2) I've rested my IT band, so then I worry I didn't put in enough miles in training.
3) I swam to make up for the lack of running, but what if I injured something else by swimming?
4) What if it storms?
5) What if it rains and I get blisters?
6) What if? What if? What if???
It's a race. You start. You finish. The in-between is the tough part. And perhaps walking after it's over.
But after I lay down all my worry, I'm excited. I've had several friends tell me that they are going to be cheering for me. The bummer part I found out is that doing the half-marathon leaves out some major streets where a lot of my friends live, so I hope they can find easy ways with not much traffic to see me.
And I'm super-excited to meet the rest of my team at the Living Water spaghetti dinner. For some reason, I felt called to do this crazy thing. It's a commitment. And it takes work and sacrifice and determination. And prayer. And dependence on others for help.
I watched Chariots of Fire last night for inspiration. Eric Liddell's life is such a testimony even years later. My favorite quote is where he says that, "When I run, I feel God's pleasure." He used his running as a platform to share Christ.
He didn't compete in the race he was scheduled to run in the Paris Olympics, because the heat was on a Sunday--the Sabbath. I felt a bit guilty after realizing that I will be running on the Sabbath. And then I really wished I was running a 400 meter race in place of a half-marathon. I hope to feel God's pleasure when I run 13.1 miles--it would be nice to feel that instead of pain.
In the movie, several verses are quoted, included one of my favorites.

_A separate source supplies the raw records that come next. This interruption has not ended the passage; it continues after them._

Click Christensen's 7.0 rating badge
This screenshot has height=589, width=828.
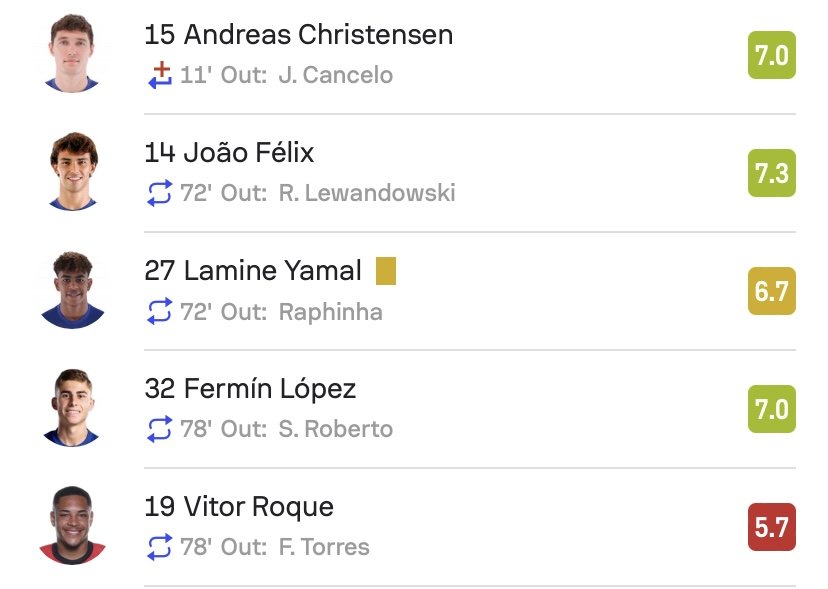[x=771, y=55]
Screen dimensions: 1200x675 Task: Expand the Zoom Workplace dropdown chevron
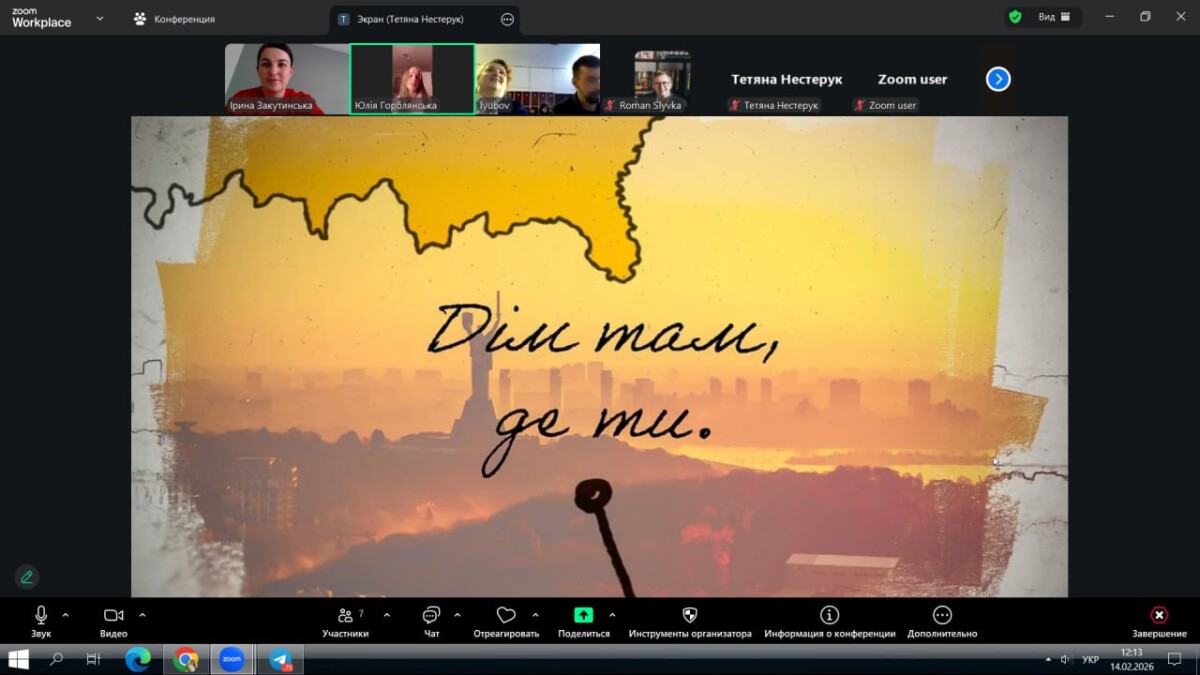tap(100, 18)
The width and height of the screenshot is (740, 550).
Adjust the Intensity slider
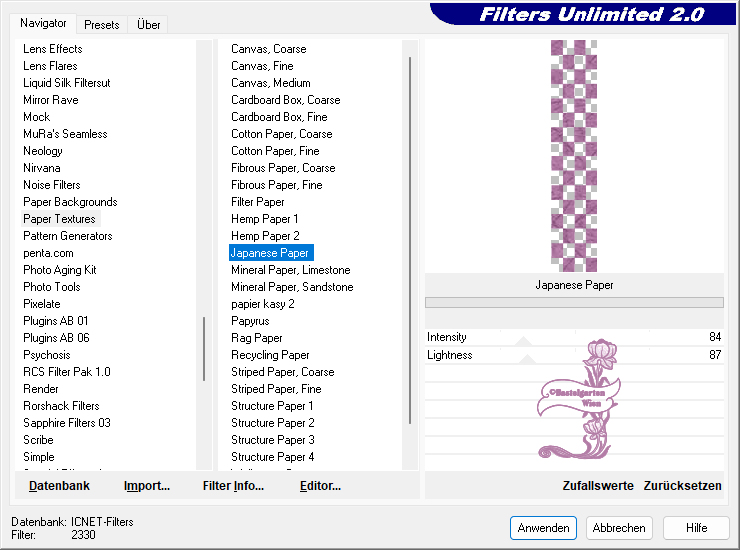[x=574, y=338]

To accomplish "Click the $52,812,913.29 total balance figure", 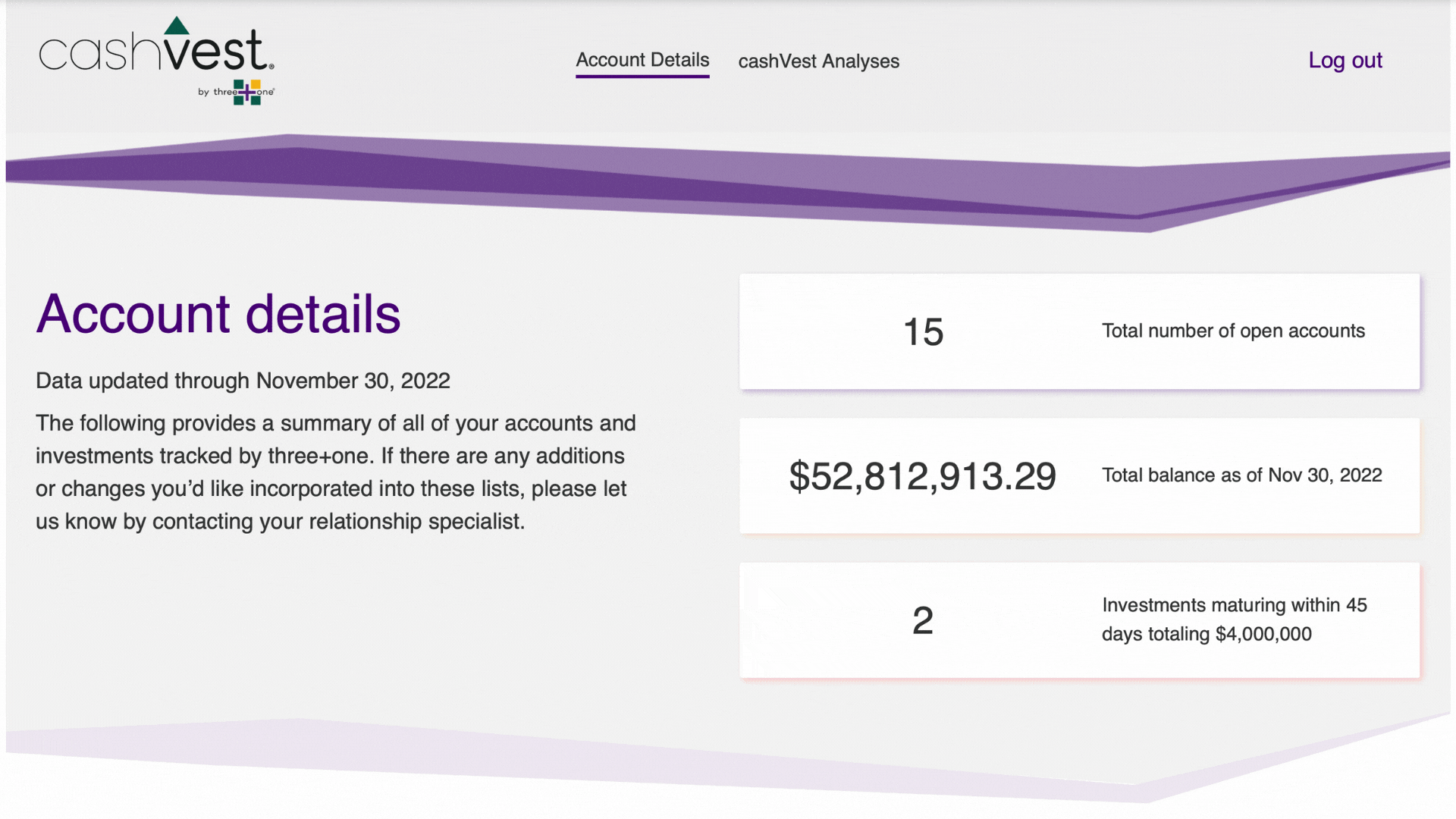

but those who hope in the LORD
will renew their strength.
They will soar on wings like eagles;
they will run and not grow weary,
they will walk and not be faint.
God, thank you for my legs. Thank you for this challenge. Thank you for the Living Water International organization that let me join the race late. Thank you to a group of kind and generous people that donated to the cause. Thank you for my friend, Todd, who ran some loops with me. Thank you for all the running advice from marathon veterans. Thank you for the City of Houston. Above all, thank you for sending your son, Jesus Christ, to die for my sins and give me everlasting life. Thank you in advance for the great race of life and the half-marathon experience.